Short problem: Write out the records word for word, beginning with the line that contains "The height and width of the screenshot is (579, 866)." and continuing through the end of the records, and omit the pictures.

— start of Data supplied —

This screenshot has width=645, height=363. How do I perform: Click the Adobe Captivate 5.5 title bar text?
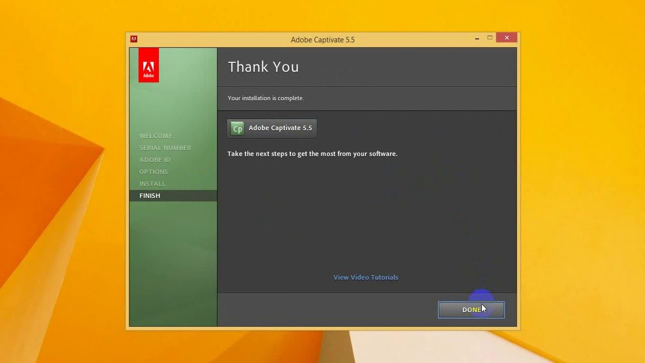323,39
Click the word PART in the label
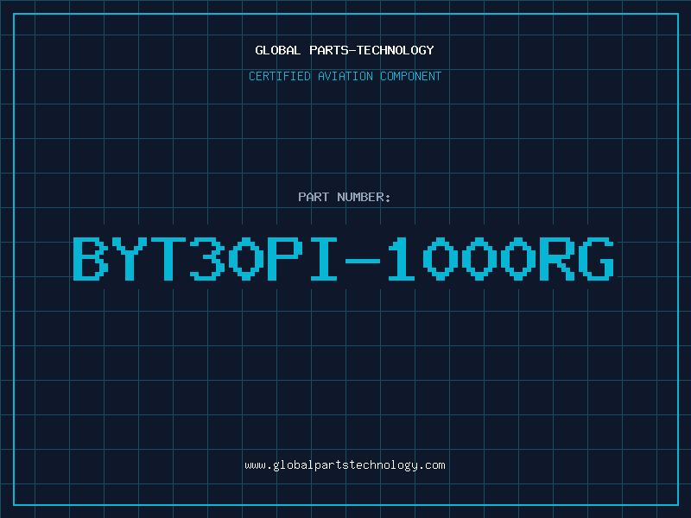Image resolution: width=691 pixels, height=518 pixels. tap(314, 197)
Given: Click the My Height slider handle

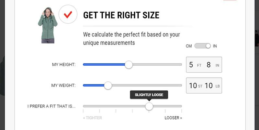Looking at the screenshot, I should click(x=129, y=64).
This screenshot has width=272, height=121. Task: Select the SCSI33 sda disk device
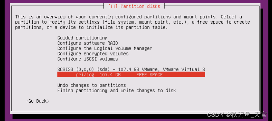tap(131, 69)
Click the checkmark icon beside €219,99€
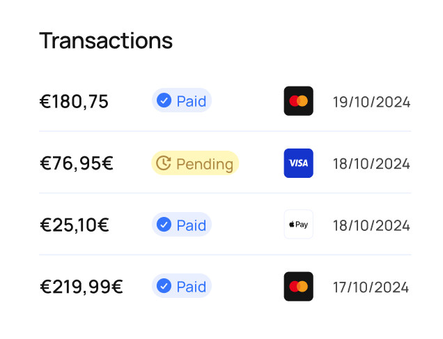 point(164,287)
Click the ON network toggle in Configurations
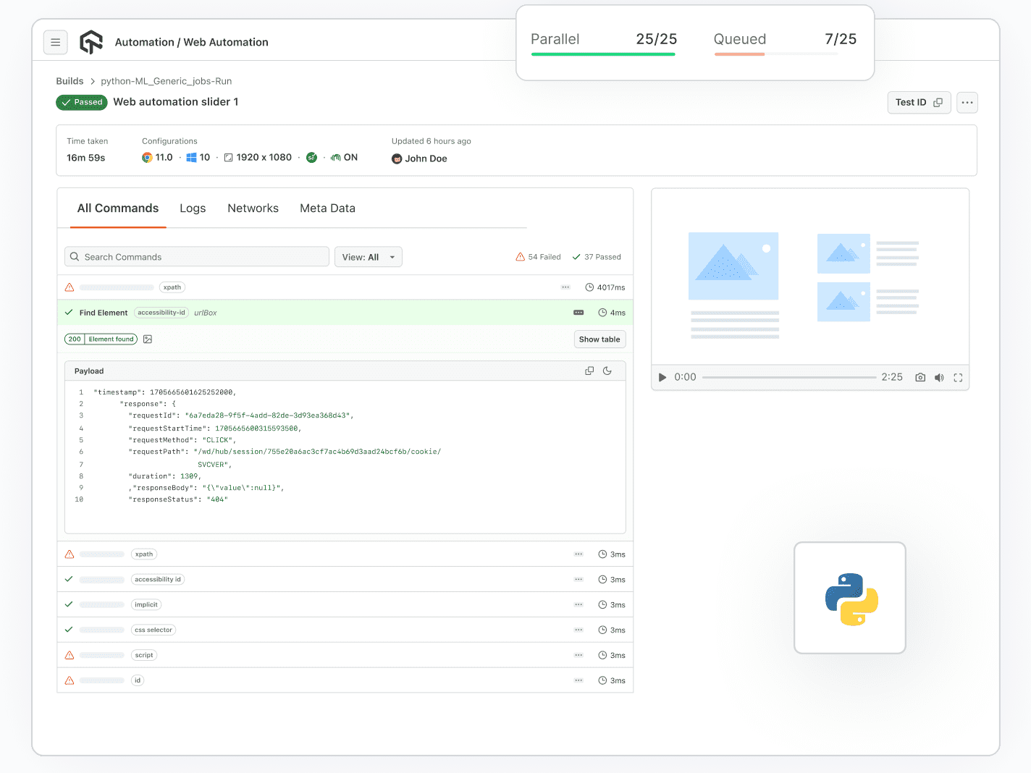 (336, 157)
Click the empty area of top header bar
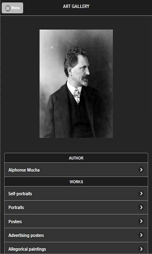Image resolution: width=152 pixels, height=254 pixels. coord(121,8)
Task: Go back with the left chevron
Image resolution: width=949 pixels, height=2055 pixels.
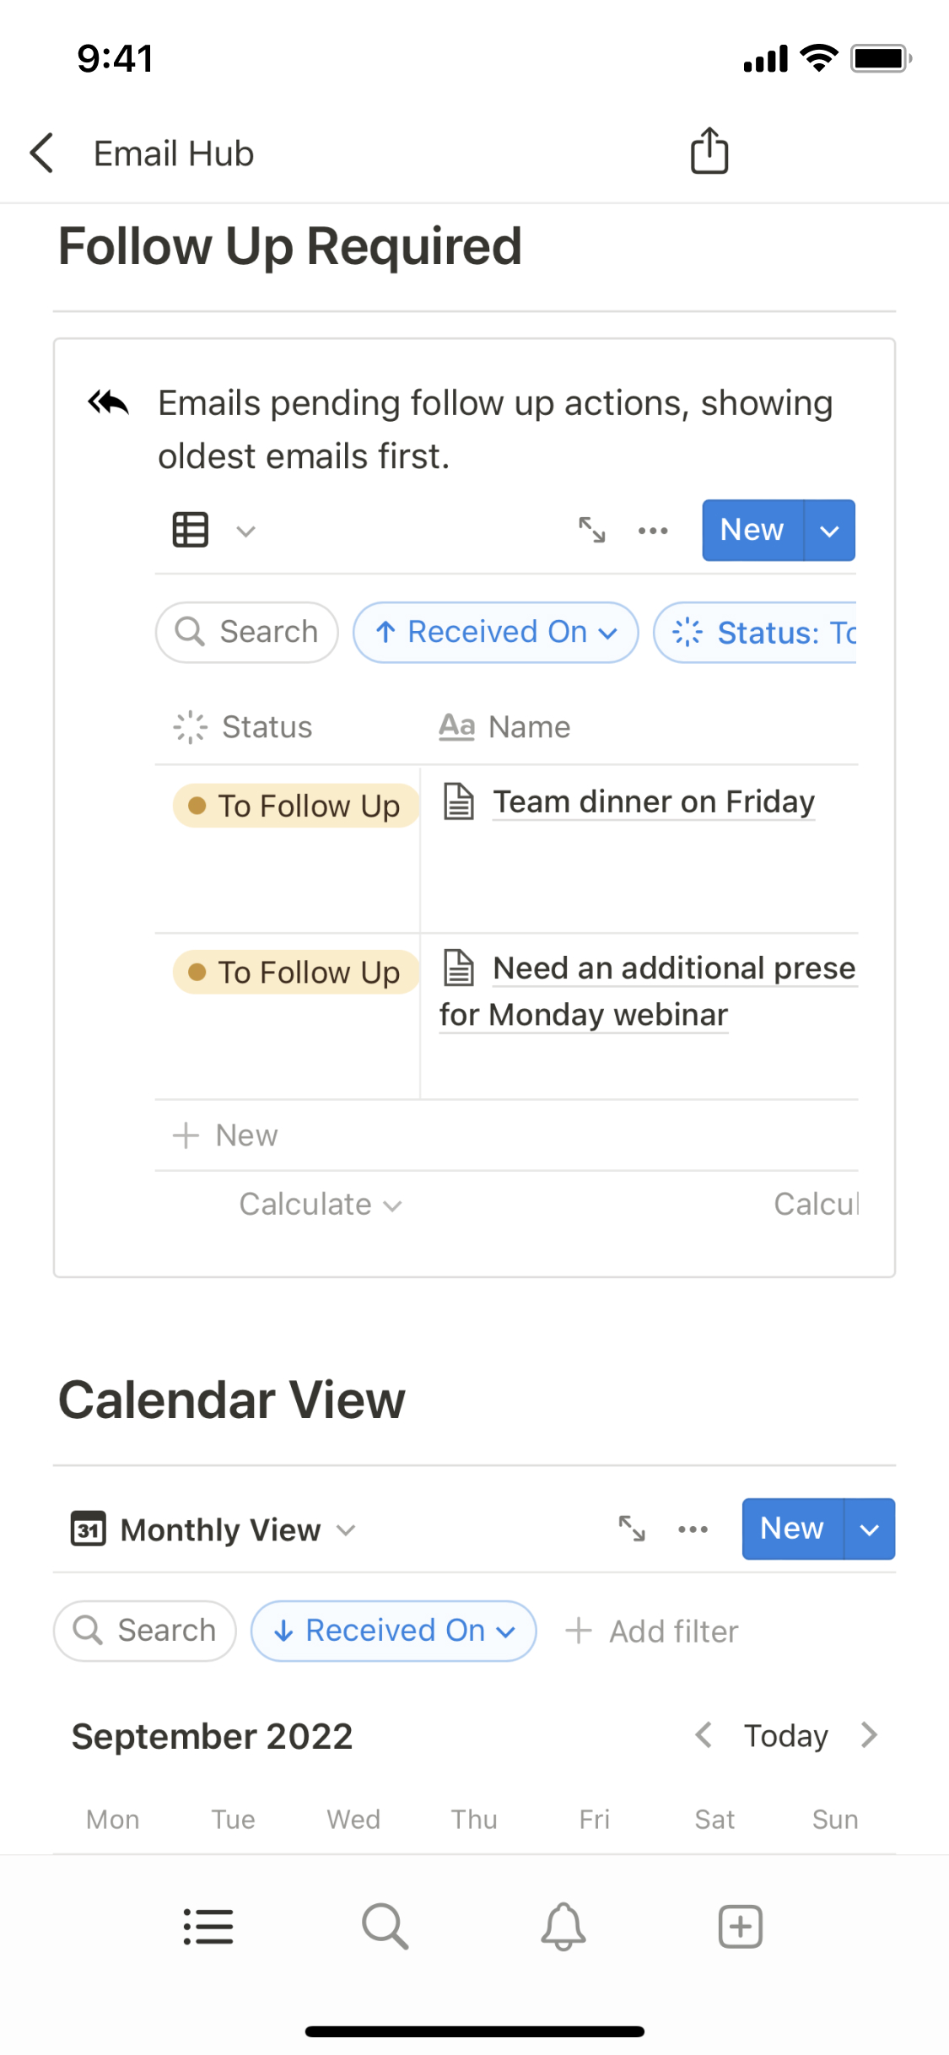Action: [x=42, y=154]
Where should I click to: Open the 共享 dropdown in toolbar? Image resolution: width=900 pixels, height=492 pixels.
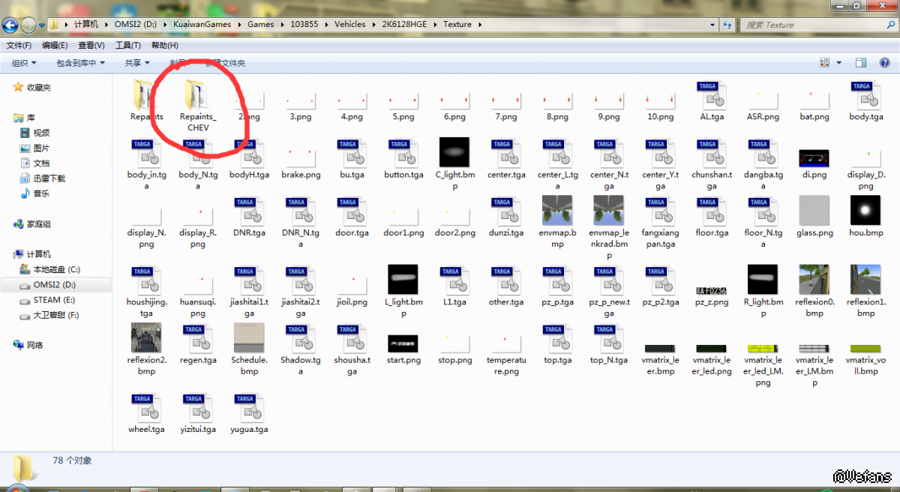tap(137, 63)
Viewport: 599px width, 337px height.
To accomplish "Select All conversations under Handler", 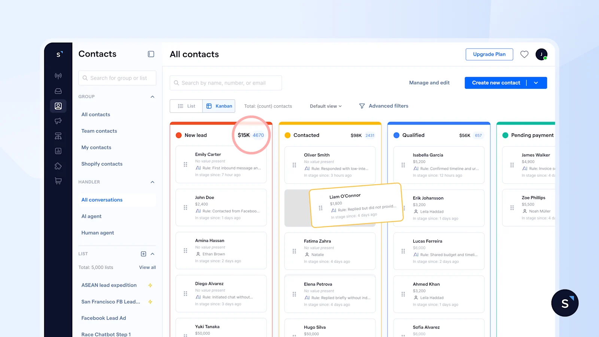I will click(102, 200).
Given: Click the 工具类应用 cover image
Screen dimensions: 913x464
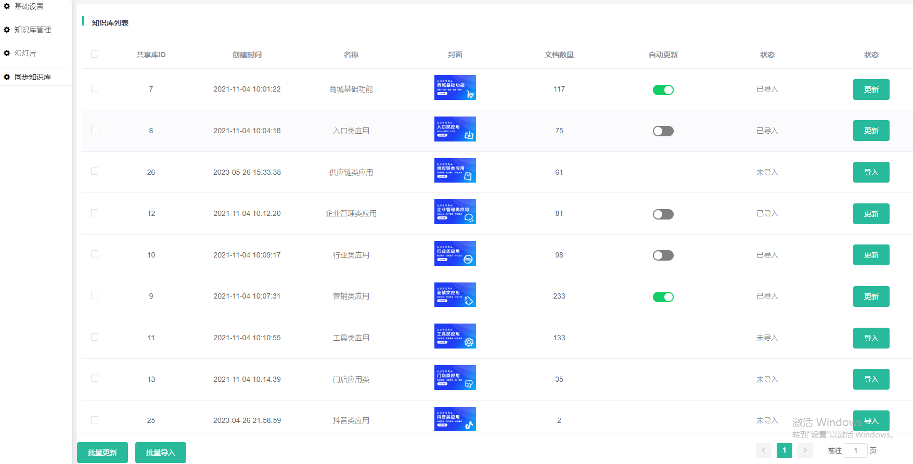Looking at the screenshot, I should (455, 336).
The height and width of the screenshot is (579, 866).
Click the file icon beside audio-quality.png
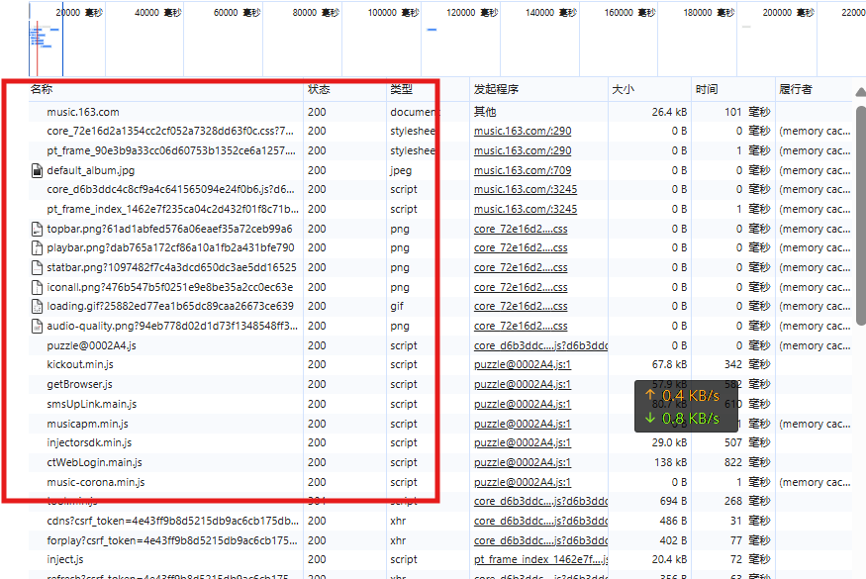pyautogui.click(x=37, y=326)
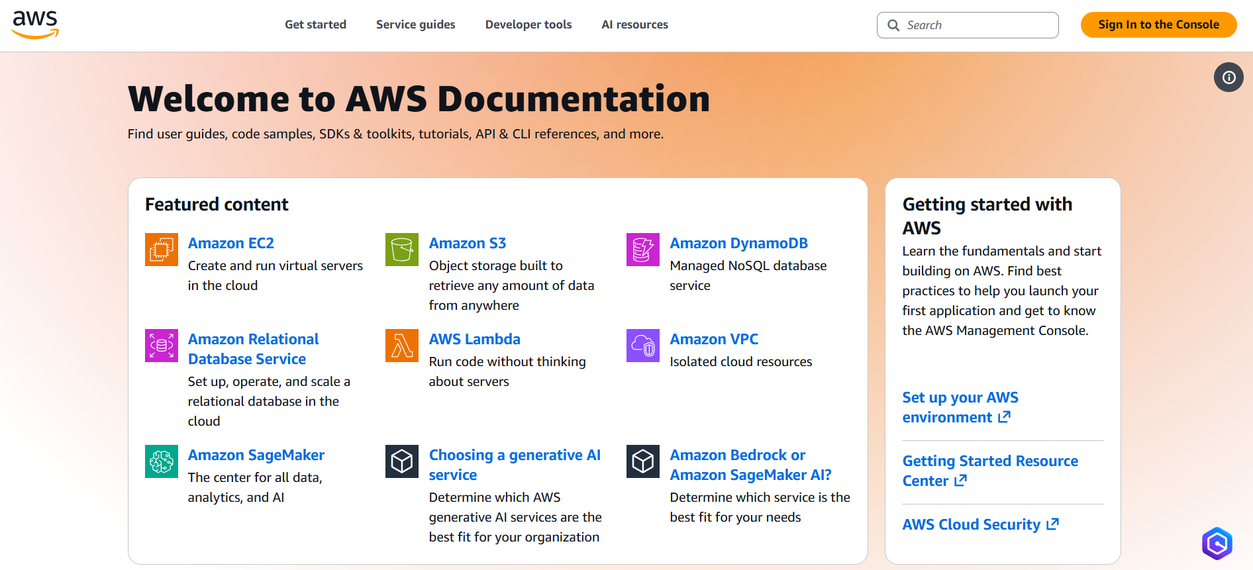Open the Get started menu
Viewport: 1253px width, 570px height.
coord(315,24)
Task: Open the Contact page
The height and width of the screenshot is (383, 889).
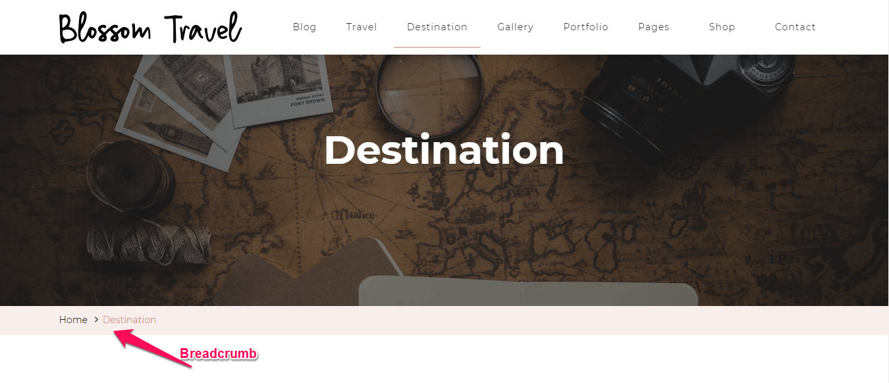Action: click(x=795, y=27)
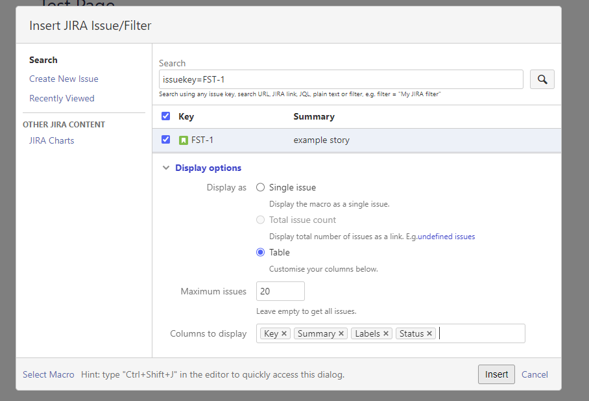Click the magnifying glass search button

(542, 79)
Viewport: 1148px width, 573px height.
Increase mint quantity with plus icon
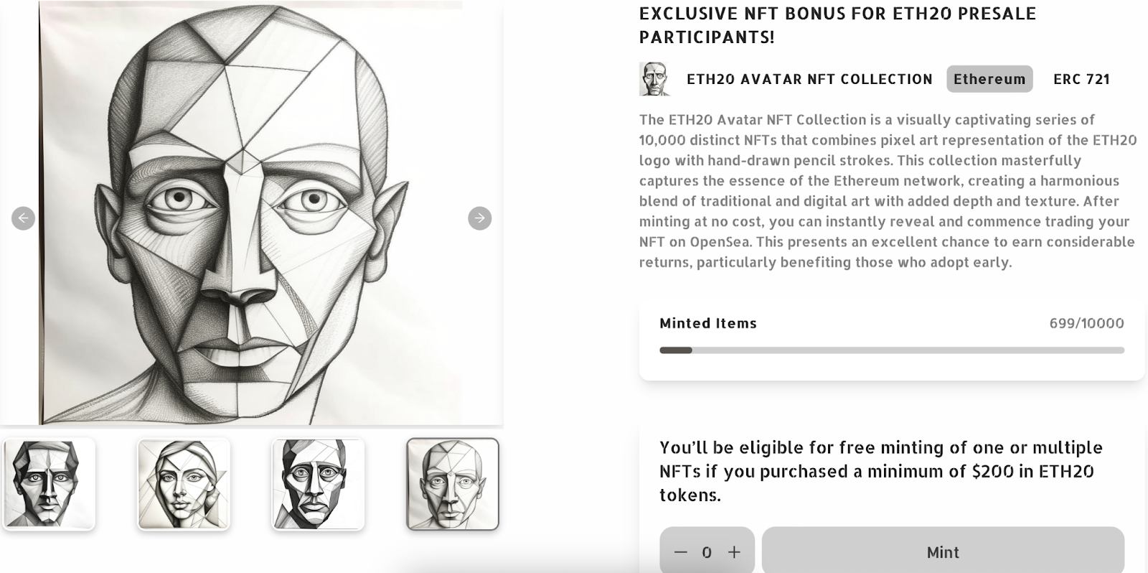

— end of Data supplied —

Response:
The height and width of the screenshot is (579, 866).
Click the file icon beside audio-quality.png
pyautogui.click(x=37, y=326)
Open the Get started menu
Viewport: 1253px width, 570px height.
coord(315,24)
Task: Open the Contact page
The height and width of the screenshot is (383, 889).
Action: click(x=795, y=27)
Click the magnifying glass search button

(542, 79)
Viewport: 1148px width, 573px height.
Increase mint quantity with plus icon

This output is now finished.